**Exercise materials**
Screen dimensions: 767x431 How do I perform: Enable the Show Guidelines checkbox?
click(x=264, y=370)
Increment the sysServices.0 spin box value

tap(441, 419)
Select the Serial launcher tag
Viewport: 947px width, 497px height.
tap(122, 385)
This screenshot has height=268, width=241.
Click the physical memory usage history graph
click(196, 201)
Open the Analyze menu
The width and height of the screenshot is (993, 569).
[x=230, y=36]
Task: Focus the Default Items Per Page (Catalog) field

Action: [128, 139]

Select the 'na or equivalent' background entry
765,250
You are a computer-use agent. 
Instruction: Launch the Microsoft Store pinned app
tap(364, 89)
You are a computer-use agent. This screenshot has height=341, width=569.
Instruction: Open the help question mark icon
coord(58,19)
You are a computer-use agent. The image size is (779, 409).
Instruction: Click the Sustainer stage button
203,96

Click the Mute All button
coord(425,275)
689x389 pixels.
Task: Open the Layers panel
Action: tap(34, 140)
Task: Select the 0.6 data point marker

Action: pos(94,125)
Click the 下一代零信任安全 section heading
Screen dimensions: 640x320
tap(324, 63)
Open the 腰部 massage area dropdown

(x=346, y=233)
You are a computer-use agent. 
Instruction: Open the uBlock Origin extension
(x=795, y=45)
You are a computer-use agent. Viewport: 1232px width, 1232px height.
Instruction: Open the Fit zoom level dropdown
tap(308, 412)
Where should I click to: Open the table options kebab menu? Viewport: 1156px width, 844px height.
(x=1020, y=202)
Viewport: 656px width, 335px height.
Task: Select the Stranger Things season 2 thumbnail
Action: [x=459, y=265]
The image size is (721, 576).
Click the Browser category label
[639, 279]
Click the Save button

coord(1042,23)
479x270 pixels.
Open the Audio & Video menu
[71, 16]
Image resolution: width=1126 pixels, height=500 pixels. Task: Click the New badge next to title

**Exercise brief**
Looking back over the data above, restate word for word the lines that begin at the line with "Screen dimensions: 640x320" and end at the line with "479x270 pixels.", inclusive.

**Answer space**
Screen dimensions: 640x320
tap(324, 63)
Open the 腰部 massage area dropdown

(x=346, y=233)
You are a computer-use agent. 
Instruction: Open the uBlock Origin extension
(x=795, y=45)
You are a computer-use agent. Viewport: 1232px width, 1232px height.
Instruction: Open the Fit zoom level dropdown
tap(308, 412)
Where should I click to: Open the table options kebab menu? Viewport: 1156px width, 844px height.
(x=1020, y=202)
Viewport: 656px width, 335px height.
Task: Select the Stranger Things season 2 thumbnail
Action: [x=459, y=265]
The image size is (721, 576).
Click the Browser category label
[639, 279]
Click the Save button

coord(1042,23)
479x270 pixels.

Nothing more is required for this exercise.